**THE EXERCISE:** Please update the records below by changing each "Open" to "Show" and keeping every other word as it is. Omit the pictures from your answer.

**Collection entries:**
※

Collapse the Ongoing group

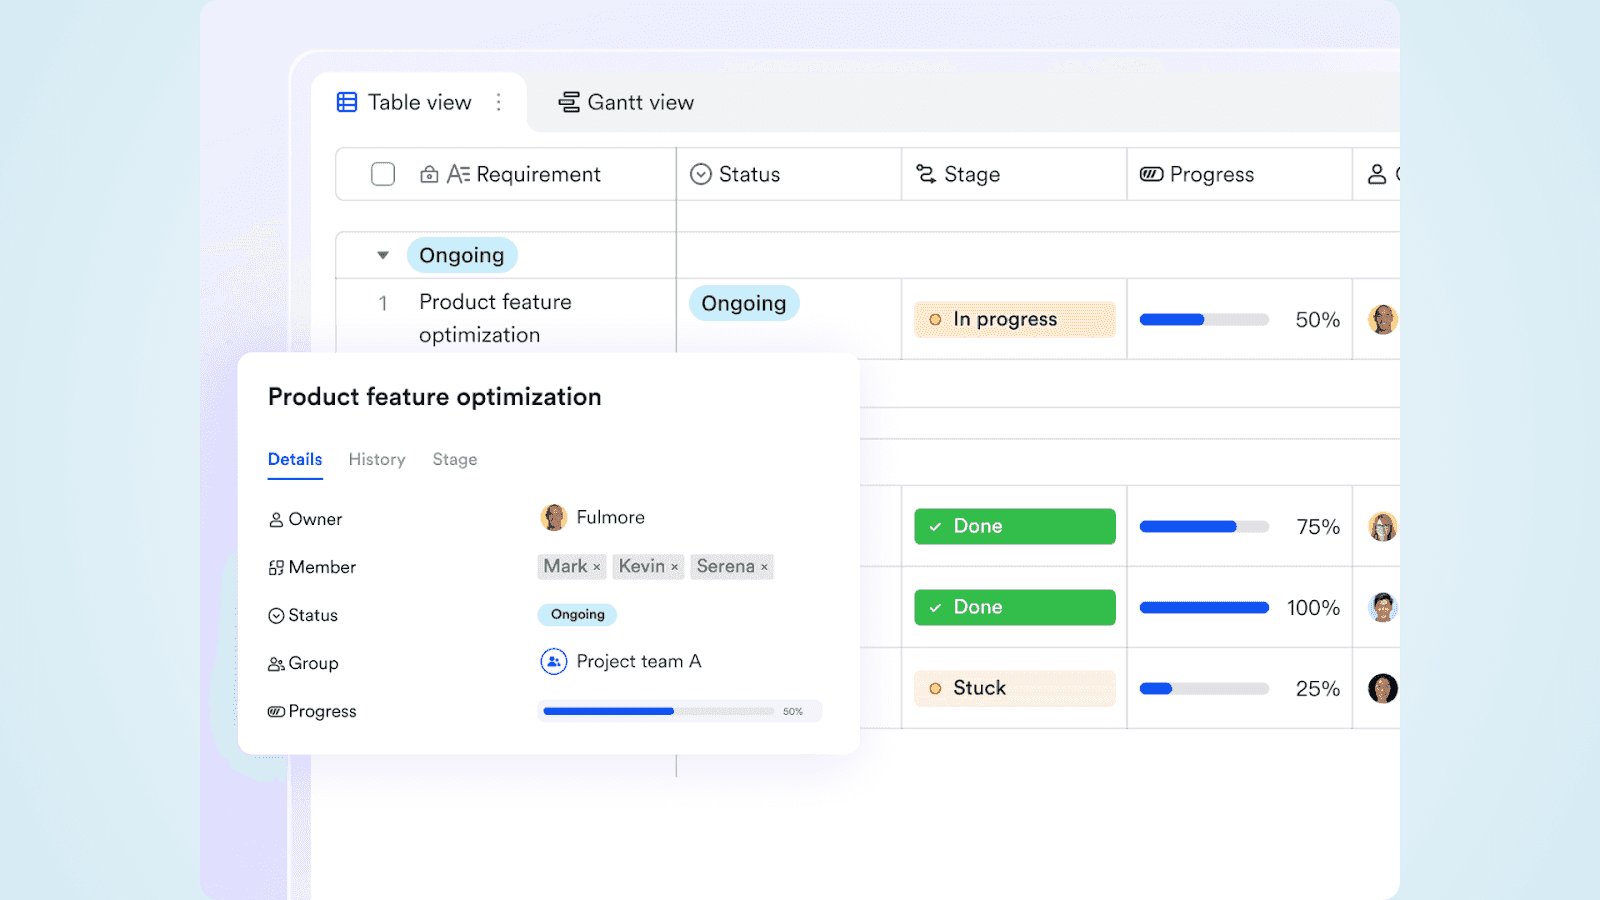[x=383, y=254]
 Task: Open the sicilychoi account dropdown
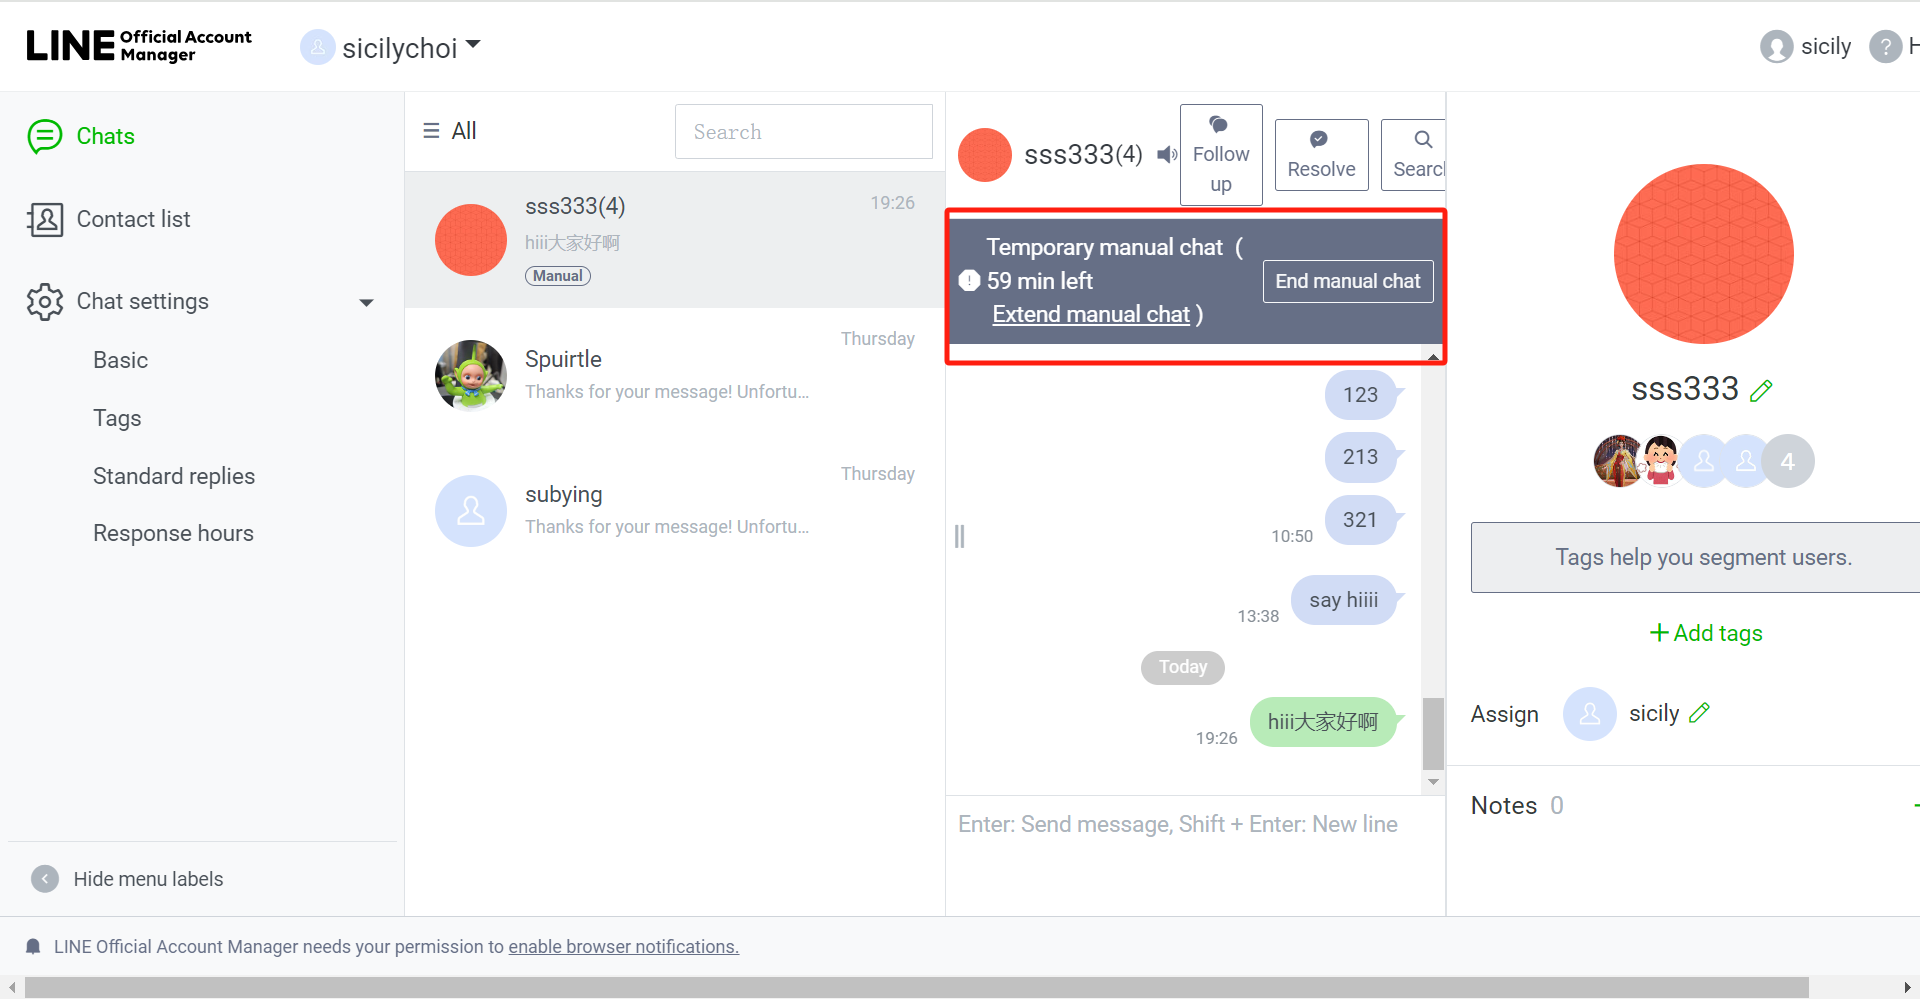click(x=474, y=45)
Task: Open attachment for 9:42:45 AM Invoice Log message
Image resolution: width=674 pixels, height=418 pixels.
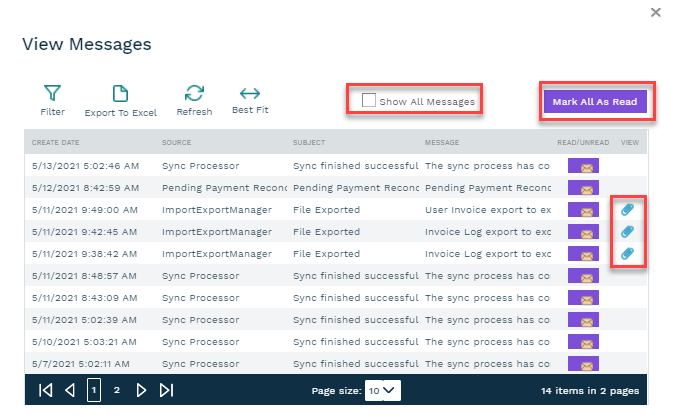Action: click(627, 231)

※

**ANSWER FOR THIS EXERCISE:**
Collapse the Ongoing group

[x=383, y=254]
 Task: Show the sicilychoi account dropdown
click(x=474, y=45)
Task: Show attachment for 9:42:45 AM Invoice Log message
Image resolution: width=674 pixels, height=418 pixels.
Action: click(627, 231)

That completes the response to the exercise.